Edward Hadas of the FT/Lex has an interesting video on the debt ceiling fiasco called  Playing Chicken with America’s Future. He calls himself an American Declinist.

Watching Obama and Boehner last night, it’s hard to disagree. I thought Obama was more smoothly manipulative, but not convincingly so,  and Boehner more transparently and crudely manipulative, but neither one was great statesmanship or even statesmanship.

Unfortunately for me, and it may be unfair, no matter what Obama says, I can’t forget the mismatch between what he seemed to promise and what he seems to have done, most particularly with regard to the financial crisis. This cartoon by Barry Blitt  from a Frank Rich op ed in the NY Times almost a year ago is seared in my memory, and dominates my view of Obama.

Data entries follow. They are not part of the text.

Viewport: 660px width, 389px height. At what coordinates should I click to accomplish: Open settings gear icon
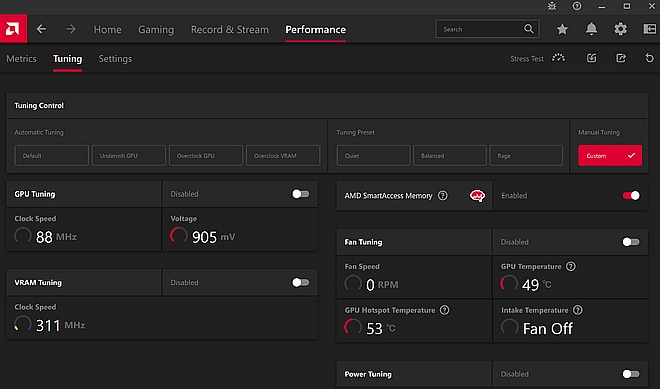point(620,29)
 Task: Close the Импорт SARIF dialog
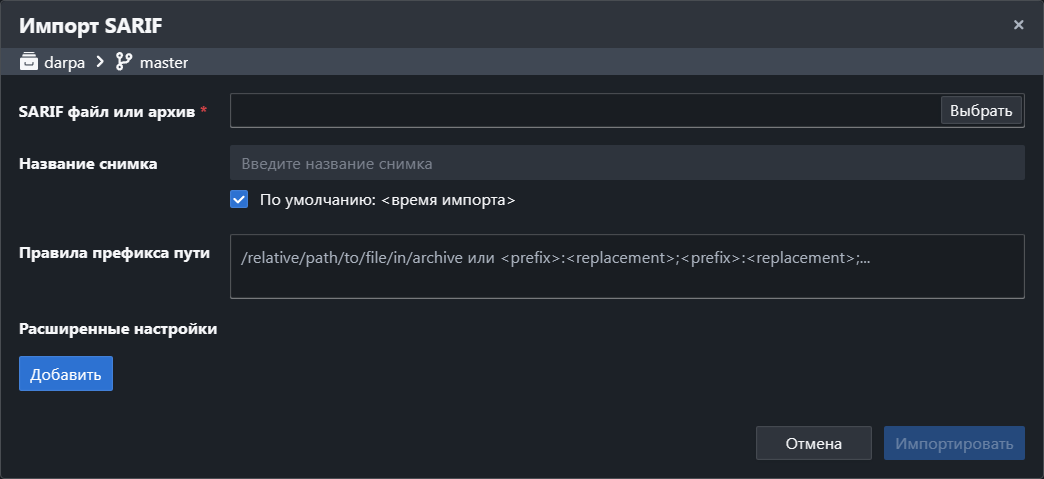(1018, 25)
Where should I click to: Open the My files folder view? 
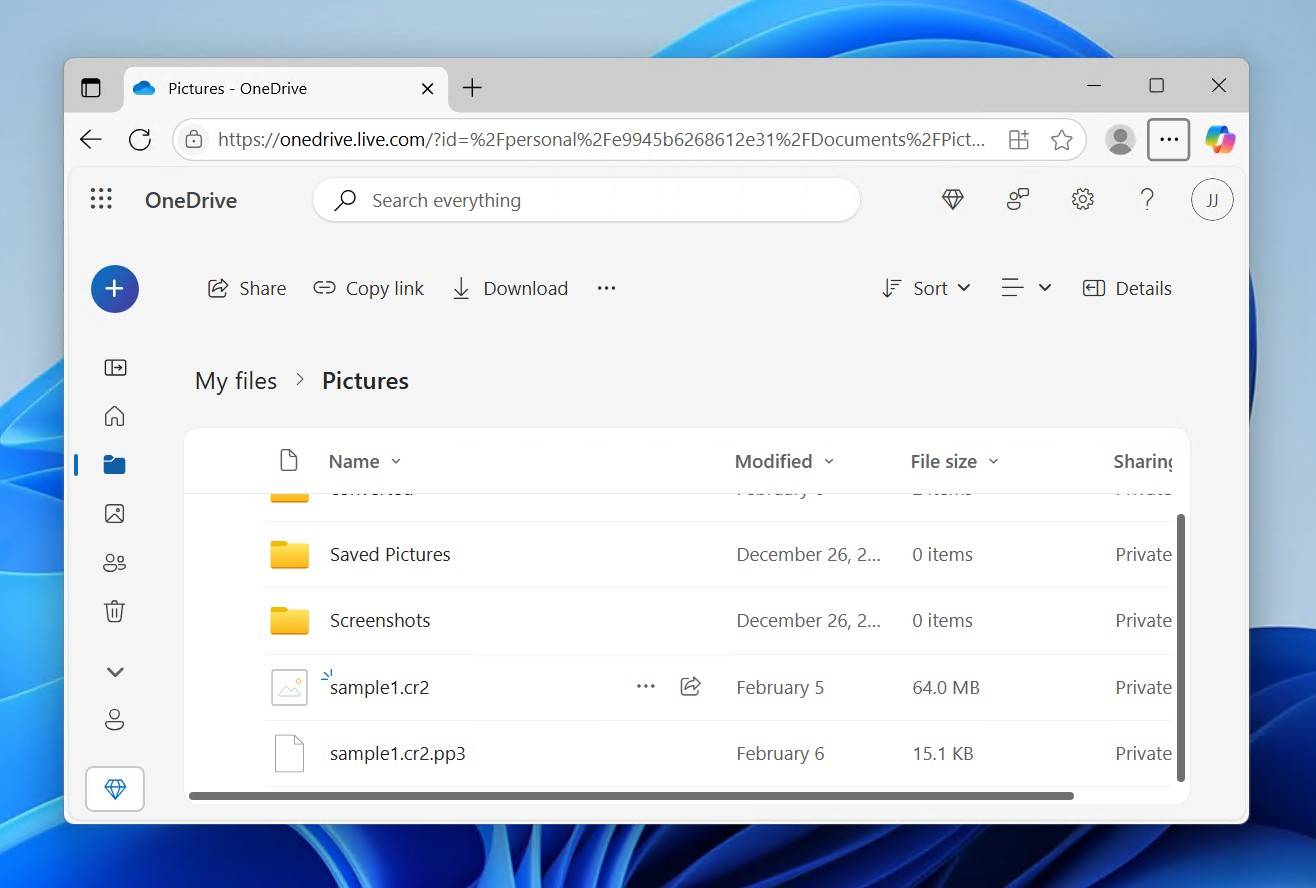[115, 464]
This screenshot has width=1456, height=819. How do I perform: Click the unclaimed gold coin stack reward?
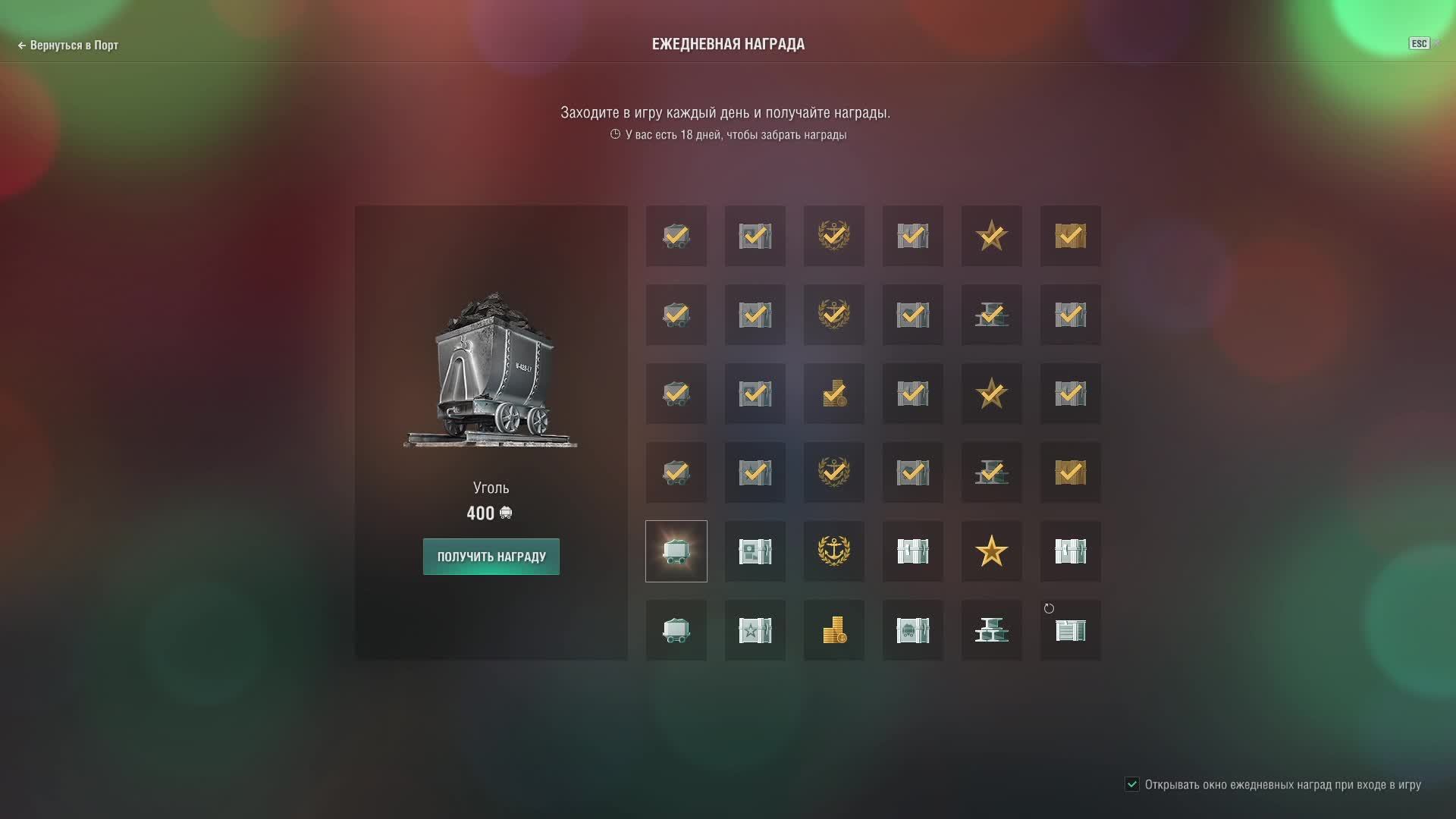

When he speaks now, that’s what I see. I suspect, rightly or wrongly, many people see the same. Is it fair? Probably not. I find it much easier to despise foolish “intellectuals” and/or Democrat politicians than foolish “non-intellectuals” and/or Republican politicians, because I hold them to a higher standard. I probably shouldn’t.

COMMENT

Aren’t the terms intellectual and dumocrat mutually exclusive? Admittedly, republicans aren’t rocket scientist, but compared to dumocrats… On second thought, dumocrats aren’t stupid. They have managed to decimate this country by buying votes. It’s not that they don’t know that subsidizing the shiftless and stealing from the industrious won’t destroy a country, it’s just that they would rather rule in hell than to serve in heaven. The United States of Detroit!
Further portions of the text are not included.